**Assigned task:**
Repeat the entries below exactly and in full.

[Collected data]
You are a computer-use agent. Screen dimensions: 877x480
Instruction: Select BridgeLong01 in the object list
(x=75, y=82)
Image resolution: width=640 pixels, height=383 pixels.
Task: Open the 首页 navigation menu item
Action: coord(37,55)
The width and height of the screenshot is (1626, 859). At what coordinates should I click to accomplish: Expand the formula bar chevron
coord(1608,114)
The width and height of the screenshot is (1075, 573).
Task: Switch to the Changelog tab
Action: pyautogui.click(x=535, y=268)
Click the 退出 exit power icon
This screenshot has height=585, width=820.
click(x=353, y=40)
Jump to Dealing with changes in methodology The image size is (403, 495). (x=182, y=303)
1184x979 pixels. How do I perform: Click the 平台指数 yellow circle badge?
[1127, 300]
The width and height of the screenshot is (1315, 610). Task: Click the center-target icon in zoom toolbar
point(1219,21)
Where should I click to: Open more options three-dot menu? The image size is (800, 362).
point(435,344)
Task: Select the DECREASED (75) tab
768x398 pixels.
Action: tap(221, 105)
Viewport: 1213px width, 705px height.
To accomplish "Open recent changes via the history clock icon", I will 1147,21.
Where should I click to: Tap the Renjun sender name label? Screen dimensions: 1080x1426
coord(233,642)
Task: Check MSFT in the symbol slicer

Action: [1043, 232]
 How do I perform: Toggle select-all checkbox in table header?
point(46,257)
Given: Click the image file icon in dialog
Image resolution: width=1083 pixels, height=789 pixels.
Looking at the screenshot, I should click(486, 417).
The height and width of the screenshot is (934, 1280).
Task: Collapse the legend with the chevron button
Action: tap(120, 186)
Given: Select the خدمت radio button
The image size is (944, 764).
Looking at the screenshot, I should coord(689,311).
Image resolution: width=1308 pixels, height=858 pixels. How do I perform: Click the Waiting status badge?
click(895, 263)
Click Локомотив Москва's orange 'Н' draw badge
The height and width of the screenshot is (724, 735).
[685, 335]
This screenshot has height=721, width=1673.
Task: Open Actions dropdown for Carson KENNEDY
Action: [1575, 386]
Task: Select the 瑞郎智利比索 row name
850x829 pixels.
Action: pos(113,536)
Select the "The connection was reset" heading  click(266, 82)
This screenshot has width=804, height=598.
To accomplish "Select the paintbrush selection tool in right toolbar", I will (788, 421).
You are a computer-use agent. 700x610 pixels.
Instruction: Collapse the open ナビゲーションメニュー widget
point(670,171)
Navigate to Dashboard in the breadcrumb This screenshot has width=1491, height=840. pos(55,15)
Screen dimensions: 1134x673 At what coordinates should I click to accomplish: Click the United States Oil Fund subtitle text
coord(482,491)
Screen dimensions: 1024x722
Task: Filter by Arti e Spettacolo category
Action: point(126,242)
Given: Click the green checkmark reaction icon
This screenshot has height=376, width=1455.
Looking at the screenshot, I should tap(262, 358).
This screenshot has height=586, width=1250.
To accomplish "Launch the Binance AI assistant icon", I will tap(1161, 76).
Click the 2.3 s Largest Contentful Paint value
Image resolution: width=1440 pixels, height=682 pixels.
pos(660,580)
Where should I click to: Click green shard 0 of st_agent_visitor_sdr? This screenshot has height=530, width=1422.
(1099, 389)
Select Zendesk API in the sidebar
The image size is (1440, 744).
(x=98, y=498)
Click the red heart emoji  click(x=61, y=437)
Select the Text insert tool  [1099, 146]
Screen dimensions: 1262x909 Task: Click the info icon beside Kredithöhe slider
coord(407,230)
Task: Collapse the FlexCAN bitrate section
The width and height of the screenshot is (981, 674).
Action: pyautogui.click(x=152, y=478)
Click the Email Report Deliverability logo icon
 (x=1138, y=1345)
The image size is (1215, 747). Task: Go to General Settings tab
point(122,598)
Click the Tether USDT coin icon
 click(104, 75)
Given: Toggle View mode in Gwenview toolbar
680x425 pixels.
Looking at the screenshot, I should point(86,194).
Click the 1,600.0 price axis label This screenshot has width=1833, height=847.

**Written reply:**
You are a computer-use agent. Screen dimensions: 877x480
Instruction: Select BridgeLong01 in the object list
(x=75, y=82)
Image resolution: width=640 pixels, height=383 pixels.
Task: Open the 首页 navigation menu item
Action: coord(37,55)
The width and height of the screenshot is (1626, 859). At what coordinates should I click to accomplish: Expand the formula bar chevron
coord(1608,114)
The width and height of the screenshot is (1075, 573).
Task: Switch to the Changelog tab
Action: pyautogui.click(x=535, y=268)
Click the 退出 exit power icon
This screenshot has height=585, width=820.
click(x=353, y=40)
Jump to Dealing with changes in methodology The image size is (403, 495). (x=182, y=303)
1184x979 pixels. How do I perform: Click the 平台指数 yellow circle badge?
[1127, 300]
The width and height of the screenshot is (1315, 610). Task: Click the center-target icon in zoom toolbar
point(1219,21)
Where should I click to: Open more options three-dot menu? The image size is (800, 362).
point(435,344)
Task: Select the DECREASED (75) tab
768x398 pixels.
Action: tap(221, 105)
Viewport: 1213px width, 705px height.
To accomplish "Open recent changes via the history clock icon", I will 1147,21.
Where should I click to: Tap the Renjun sender name label? Screen dimensions: 1080x1426
coord(233,642)
Task: Check MSFT in the symbol slicer

Action: [1043, 232]
 How do I perform: Toggle select-all checkbox in table header?
point(46,257)
Given: Click the image file icon in dialog
Image resolution: width=1083 pixels, height=789 pixels.
Looking at the screenshot, I should click(486, 417).
The height and width of the screenshot is (934, 1280).
Task: Collapse the legend with the chevron button
Action: tap(120, 186)
Given: Select the خدمت radio button
The image size is (944, 764).
Looking at the screenshot, I should coord(689,311).
Image resolution: width=1308 pixels, height=858 pixels. How do I perform: Click the Waiting status badge?
click(895, 263)
Click Локомотив Москва's orange 'Н' draw badge
The height and width of the screenshot is (724, 735).
[685, 335]
This screenshot has height=721, width=1673.
Task: Open Actions dropdown for Carson KENNEDY
Action: [1575, 386]
Task: Select the 瑞郎智利比索 row name
850x829 pixels.
Action: pos(113,536)
Select the "The connection was reset" heading  click(266, 82)
This screenshot has width=804, height=598.
To accomplish "Select the paintbrush selection tool in right toolbar", I will (788, 421).
You are a computer-use agent. 700x610 pixels.
Instruction: Collapse the open ナビゲーションメニュー widget
point(670,171)
Navigate to Dashboard in the breadcrumb This screenshot has width=1491, height=840. pos(55,15)
Screen dimensions: 1134x673 At what coordinates should I click to accomplish: Click the United States Oil Fund subtitle text
coord(482,491)
Screen dimensions: 1024x722
Task: Filter by Arti e Spettacolo category
Action: point(126,242)
Given: Click the green checkmark reaction icon
This screenshot has height=376, width=1455.
Looking at the screenshot, I should tap(262, 358).
This screenshot has height=586, width=1250.
To accomplish "Launch the Binance AI assistant icon", I will tap(1161, 76).
Click the 2.3 s Largest Contentful Paint value
Image resolution: width=1440 pixels, height=682 pixels.
pos(660,580)
Where should I click to: Click green shard 0 of st_agent_visitor_sdr? This screenshot has height=530, width=1422.
(1099, 389)
Select Zendesk API in the sidebar
The image size is (1440, 744).
(x=98, y=498)
Click the red heart emoji  click(x=61, y=437)
Select the Text insert tool  [1099, 146]
Screen dimensions: 1262x909 Task: Click the info icon beside Kredithöhe slider
coord(407,230)
Task: Collapse the FlexCAN bitrate section
The width and height of the screenshot is (981, 674).
Action: pyautogui.click(x=152, y=478)
Click the Email Report Deliverability logo icon
 (x=1138, y=1345)
The image size is (1215, 747). Task: Go to General Settings tab
point(122,598)
Click the Tether USDT coin icon
 click(104, 75)
Given: Toggle View mode in Gwenview toolbar
680x425 pixels.
Looking at the screenshot, I should point(86,194).
Click the 1,600.0 price axis label This screenshot has width=1833, height=847.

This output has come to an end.